Le projet de Loi de Modernisation de l’Economie a pour ambition de favoriser le retour à la croissance et à l’emploi pour notre pays. Les éléments proposés modifieront donc significativement l’environnement économique de notre pays.
Comme reconnu par l’article 299-2 du Traité d’Amsterdam, La Réunion est une Région Ultra-Périphérique caractérisée par son éloignement, son exiguïté et son insularité. Plus qu’en Métropole, ces spécificités imposent d’être attentif aux facteurs susceptibles d’impacter le tissu économique constitué à 98% de TPE et de modifier les conditions d’une saine concurrence.
Etant donné l’enjeu majeur que constitue ce projet législatif, la Chambre de Commerce et d’Industrie de La Réunion a mené une réflexion et une analyse sur le texte qui a été adopté par le Conseil des Ministres. Il en résulte une série de recommandations et propositions d’amendement (voir encadrés) que la CCIR a communiqué aux sénateurs.

SP


L’actualisation du régime fiscal de la micro-entreprise en relevant le seuil du dispositif

Les seuils de chiffres d’affaire qui définissent l’éligibilité au régime fiscal “micro-entreprise” sont devenus trop bas en raison de l’inflation et de l’augmentation du coût de la vie. Ces plafonds peu importants provoquent, de fait, « des sorties brutales » du dispositif, ce qui entrave la phase de maturation d’une entreprise.
A ce titre, la CCIR propose qu’un article supplémentaire soit introduit, article qui viserait à majorer les seuils qui définissent l’éligibilité au régime fiscal de la micro-entreprise. Les nouveaux seuils s’étableraient :

- à 100.000 euros HT pour les activités de revente (au lieu de 76.300 euros HT) ;

- à 50.000 euros HT pour les activités de prestations de service (au lieu de 27.000 euros HT).

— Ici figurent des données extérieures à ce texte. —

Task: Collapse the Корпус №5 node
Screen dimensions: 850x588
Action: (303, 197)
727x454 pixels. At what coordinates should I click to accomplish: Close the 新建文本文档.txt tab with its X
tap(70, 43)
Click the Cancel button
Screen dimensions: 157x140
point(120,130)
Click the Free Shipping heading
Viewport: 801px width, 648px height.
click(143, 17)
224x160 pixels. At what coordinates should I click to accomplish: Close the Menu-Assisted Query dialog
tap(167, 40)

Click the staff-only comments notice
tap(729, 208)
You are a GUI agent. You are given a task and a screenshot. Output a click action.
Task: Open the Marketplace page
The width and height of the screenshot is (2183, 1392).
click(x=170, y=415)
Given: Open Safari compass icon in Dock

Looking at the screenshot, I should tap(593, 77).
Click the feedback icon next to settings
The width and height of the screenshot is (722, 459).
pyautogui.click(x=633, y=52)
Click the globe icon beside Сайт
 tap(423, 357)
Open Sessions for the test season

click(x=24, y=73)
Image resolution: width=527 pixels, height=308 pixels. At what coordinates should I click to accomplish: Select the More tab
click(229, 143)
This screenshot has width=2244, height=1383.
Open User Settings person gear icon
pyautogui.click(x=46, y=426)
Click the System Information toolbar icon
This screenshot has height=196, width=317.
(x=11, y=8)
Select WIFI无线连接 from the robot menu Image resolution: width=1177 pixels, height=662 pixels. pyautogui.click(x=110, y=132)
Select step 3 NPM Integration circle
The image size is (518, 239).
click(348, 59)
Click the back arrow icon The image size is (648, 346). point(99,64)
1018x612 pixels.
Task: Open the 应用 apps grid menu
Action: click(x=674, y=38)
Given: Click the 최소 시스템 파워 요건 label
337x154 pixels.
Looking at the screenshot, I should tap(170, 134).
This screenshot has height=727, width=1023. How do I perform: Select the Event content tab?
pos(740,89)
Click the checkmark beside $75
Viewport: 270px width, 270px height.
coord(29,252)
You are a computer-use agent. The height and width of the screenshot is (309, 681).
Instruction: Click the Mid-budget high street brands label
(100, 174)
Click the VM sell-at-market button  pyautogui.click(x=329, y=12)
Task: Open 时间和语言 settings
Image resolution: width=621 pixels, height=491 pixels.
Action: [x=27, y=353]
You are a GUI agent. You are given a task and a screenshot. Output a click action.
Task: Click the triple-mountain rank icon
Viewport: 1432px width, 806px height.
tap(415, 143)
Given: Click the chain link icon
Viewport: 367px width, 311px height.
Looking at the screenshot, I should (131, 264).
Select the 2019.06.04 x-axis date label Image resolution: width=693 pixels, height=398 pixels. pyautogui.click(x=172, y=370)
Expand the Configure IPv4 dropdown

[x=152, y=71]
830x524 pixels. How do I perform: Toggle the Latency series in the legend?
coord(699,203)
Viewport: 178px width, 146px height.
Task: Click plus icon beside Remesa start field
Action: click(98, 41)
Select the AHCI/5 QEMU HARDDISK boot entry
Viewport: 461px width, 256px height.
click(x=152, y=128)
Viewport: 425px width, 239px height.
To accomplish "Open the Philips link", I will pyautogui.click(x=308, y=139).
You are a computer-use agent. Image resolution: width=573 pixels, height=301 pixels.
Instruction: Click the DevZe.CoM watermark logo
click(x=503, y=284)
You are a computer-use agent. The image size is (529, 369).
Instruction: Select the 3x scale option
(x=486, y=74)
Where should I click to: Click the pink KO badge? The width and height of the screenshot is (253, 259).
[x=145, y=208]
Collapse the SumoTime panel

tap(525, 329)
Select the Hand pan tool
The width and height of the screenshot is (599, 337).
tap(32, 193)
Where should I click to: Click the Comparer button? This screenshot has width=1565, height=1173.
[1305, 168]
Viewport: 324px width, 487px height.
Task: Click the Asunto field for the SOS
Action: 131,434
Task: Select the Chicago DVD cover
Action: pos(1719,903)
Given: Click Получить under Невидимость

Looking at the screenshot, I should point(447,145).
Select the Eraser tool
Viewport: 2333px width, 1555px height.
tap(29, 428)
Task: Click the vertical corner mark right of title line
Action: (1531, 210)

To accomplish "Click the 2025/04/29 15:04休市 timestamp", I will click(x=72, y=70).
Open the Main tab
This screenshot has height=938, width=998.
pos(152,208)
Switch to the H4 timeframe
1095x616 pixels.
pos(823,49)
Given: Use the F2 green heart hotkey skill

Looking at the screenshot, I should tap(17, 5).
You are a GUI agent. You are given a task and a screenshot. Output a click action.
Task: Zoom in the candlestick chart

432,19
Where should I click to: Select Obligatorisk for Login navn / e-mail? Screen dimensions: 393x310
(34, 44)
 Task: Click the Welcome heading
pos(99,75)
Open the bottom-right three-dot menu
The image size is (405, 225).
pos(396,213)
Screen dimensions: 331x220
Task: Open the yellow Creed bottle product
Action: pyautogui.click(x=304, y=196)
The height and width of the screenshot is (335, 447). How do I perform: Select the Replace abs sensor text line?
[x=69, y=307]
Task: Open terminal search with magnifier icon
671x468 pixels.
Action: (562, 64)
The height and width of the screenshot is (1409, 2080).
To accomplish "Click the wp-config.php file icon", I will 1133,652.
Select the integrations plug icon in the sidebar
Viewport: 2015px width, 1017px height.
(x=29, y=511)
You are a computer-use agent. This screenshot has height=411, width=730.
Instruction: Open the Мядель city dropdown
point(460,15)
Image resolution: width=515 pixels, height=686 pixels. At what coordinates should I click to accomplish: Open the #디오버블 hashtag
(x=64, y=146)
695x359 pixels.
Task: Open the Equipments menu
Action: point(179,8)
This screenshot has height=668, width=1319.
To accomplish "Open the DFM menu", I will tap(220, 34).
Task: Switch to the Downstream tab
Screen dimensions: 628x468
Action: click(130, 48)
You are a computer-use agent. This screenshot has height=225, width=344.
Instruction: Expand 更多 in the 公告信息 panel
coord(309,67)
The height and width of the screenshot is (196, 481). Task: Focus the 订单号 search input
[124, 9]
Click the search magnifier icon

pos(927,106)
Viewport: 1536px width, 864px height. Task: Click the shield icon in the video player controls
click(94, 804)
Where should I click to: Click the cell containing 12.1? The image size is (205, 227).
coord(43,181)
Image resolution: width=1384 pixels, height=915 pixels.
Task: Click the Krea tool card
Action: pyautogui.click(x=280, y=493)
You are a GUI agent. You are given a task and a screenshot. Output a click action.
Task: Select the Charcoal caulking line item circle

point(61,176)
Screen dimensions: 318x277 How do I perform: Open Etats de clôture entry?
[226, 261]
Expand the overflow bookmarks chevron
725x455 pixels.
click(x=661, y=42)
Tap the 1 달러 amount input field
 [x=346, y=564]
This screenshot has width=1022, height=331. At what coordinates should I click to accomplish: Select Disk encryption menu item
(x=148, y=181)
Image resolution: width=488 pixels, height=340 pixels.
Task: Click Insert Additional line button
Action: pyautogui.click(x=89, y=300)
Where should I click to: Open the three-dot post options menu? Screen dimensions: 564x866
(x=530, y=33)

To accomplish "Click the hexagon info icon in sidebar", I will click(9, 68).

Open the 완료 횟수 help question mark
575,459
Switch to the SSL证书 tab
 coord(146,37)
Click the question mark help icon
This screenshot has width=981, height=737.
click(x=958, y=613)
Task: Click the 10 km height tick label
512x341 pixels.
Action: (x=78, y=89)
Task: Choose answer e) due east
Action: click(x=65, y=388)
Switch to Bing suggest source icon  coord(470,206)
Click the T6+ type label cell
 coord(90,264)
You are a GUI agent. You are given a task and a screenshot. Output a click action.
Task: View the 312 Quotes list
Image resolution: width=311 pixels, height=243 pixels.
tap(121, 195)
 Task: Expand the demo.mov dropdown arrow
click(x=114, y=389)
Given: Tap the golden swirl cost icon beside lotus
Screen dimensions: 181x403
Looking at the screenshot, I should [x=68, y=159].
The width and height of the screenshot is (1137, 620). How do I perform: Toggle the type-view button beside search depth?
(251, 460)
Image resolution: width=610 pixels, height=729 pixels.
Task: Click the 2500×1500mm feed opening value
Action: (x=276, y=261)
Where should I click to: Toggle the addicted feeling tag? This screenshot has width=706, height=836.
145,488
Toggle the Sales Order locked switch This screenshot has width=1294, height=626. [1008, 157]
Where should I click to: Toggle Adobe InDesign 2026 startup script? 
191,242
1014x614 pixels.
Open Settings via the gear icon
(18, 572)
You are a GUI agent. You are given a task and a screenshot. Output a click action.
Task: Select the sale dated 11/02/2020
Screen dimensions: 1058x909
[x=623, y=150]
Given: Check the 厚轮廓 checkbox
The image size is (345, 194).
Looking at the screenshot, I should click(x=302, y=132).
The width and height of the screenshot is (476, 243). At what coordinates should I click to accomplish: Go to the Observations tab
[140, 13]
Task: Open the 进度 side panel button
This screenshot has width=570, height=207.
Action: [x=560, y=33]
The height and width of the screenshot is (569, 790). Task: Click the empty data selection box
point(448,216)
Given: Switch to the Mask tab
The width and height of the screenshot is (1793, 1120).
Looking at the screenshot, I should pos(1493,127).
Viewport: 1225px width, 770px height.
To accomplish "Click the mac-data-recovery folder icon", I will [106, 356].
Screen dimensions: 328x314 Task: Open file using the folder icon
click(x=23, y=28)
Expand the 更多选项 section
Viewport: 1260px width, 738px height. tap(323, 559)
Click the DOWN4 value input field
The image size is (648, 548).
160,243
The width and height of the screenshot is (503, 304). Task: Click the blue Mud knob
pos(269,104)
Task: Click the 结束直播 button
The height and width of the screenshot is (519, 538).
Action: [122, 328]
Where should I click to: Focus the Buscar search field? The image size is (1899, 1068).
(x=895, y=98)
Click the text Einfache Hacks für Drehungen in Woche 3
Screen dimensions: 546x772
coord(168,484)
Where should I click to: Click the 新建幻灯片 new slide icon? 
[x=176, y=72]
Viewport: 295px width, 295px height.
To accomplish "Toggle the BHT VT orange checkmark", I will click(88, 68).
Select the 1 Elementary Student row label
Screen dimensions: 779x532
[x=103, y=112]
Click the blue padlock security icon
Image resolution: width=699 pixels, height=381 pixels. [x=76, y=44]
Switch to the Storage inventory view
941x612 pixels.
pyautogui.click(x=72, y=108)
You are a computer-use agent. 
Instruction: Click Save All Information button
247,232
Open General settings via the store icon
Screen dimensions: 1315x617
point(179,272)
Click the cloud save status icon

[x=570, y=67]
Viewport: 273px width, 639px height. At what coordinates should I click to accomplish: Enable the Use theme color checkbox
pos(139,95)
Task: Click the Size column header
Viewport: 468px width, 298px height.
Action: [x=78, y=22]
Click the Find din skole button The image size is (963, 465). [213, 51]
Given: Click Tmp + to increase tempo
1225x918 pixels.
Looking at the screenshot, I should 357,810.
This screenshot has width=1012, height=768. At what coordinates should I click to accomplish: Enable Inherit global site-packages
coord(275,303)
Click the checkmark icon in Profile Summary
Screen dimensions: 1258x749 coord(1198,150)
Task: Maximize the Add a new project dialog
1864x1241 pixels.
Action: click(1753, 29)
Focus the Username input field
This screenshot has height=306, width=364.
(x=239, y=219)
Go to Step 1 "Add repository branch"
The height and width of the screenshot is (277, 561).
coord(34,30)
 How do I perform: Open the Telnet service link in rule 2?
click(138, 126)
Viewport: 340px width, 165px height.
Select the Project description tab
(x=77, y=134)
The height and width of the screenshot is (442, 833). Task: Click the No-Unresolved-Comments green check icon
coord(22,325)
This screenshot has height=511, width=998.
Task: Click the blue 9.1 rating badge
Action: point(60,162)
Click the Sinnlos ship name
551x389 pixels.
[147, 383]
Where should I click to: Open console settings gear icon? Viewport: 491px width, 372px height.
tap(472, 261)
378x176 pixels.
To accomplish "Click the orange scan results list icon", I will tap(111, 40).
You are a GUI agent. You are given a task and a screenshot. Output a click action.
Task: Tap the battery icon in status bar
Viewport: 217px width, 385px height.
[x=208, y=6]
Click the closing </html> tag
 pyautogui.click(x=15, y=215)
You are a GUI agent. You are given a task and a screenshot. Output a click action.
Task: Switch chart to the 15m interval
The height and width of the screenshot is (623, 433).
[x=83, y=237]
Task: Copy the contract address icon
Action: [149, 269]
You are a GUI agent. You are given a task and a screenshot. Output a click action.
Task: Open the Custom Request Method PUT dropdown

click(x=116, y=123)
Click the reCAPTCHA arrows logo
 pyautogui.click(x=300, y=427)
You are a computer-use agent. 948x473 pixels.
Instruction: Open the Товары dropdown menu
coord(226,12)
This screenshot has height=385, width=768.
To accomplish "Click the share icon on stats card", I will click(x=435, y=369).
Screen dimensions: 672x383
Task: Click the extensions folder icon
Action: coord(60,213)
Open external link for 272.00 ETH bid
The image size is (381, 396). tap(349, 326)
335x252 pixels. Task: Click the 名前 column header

L’élargissement de la protection du patrimoine

Les cessations d’activités constituent de véritables catastrophes économiques, mais plus encore, des drames humains. Elles entraînent des pertes d’emplois et représentent souvent un constat d’échec dans un projet ayant mobilisé les efforts de toute une vie.
La Loi n° 2003-721 du 1er août 2003 pour l’initiative économique précise à l’article L.526-1 qu’« une personne physique immatriculée à un registre de publicité légale à caractère professionnel peut déclarer insaisissables ses droits sur l’immeuble où est fixée sa résidence principale ».
Cette législation mérite qu’un amendement étende ces mêmes dispositions aux entrepreneurs résidants dans des logements sociaux ou très sociaux (les personnes concernées, ayant par essence de faibles revenus) sans obligation préalable de déclaration auprès d’un notaire.
Cette évolution législative permettra ainsi de ne plus ruiner le futur d’une partie de notre population qui, pour sortir d’une situation difficile (chômage, etc...), décide de créer une entreprise dans le domaine de l’économie sociale ou alternative.

Négociabilité des conditions générales de vente

Régies par l’article L. 441-6 du Code de commerce, les conditions générales de vente entre professionnels ne sont pas négociables. Cette règle a été fixée pour éviter les discriminations entre acheteurs.
Les articles 22 et 23 du projet de loi, par l’introduction de la liberté tarifaire entre les fournisseurs et les distributeurs, autorisent une plus grande concurrence entre les entreprises sur les prix de vente pour augmenter le pouvoir d’achat des consommateurs.
La fragilité du tissu productif local ainsi que l’organisation progressive de certains professionnels au sein de filières commande la CCIR de rejeter cette évolution au risque de voir disparaître nombre d’entreprises de type PMI ou TPI.
La CCIR souhaite donc que les conditions générales de vente ne soient pas différenciées.

Urbanisme commercial : harmonisation du seuil avec celui de l’INSEE de 400 m2 et élargissement de l’article L720-4 du Code de commerce

L’article 27 du projet de loi permettra l’installation de nouvelles enseignes dont la surface ne dépassera pas 1.000 m2, sans aucun examen et aucune autorisation préalable. Aujourd’hui, le seuil de déclenchement du passage en CDEC (Commission Départementale d’Equipement Commercial) est de 300 m2.
Avec cette mesure, les commerces de proximité risquent d’être une nouvelle fois fragilisés. Si ce constat est vrai en Métropole, il est accentué à La Réunion. En effet, sur un territoire exigu de 2.512 km2, toute nouvelle enseigne de moins de 1.000 m2 se situera obligatoirement à proximité et en concurrence immédiate des petits commerces.
La CCIR considère donc impératif que soit harmonisée à 400 m2 la limite plafond à la liberté de création d’une entreprise commerciale. L’article L. 752-1 du Code de commerce doit être modifié en conséquence.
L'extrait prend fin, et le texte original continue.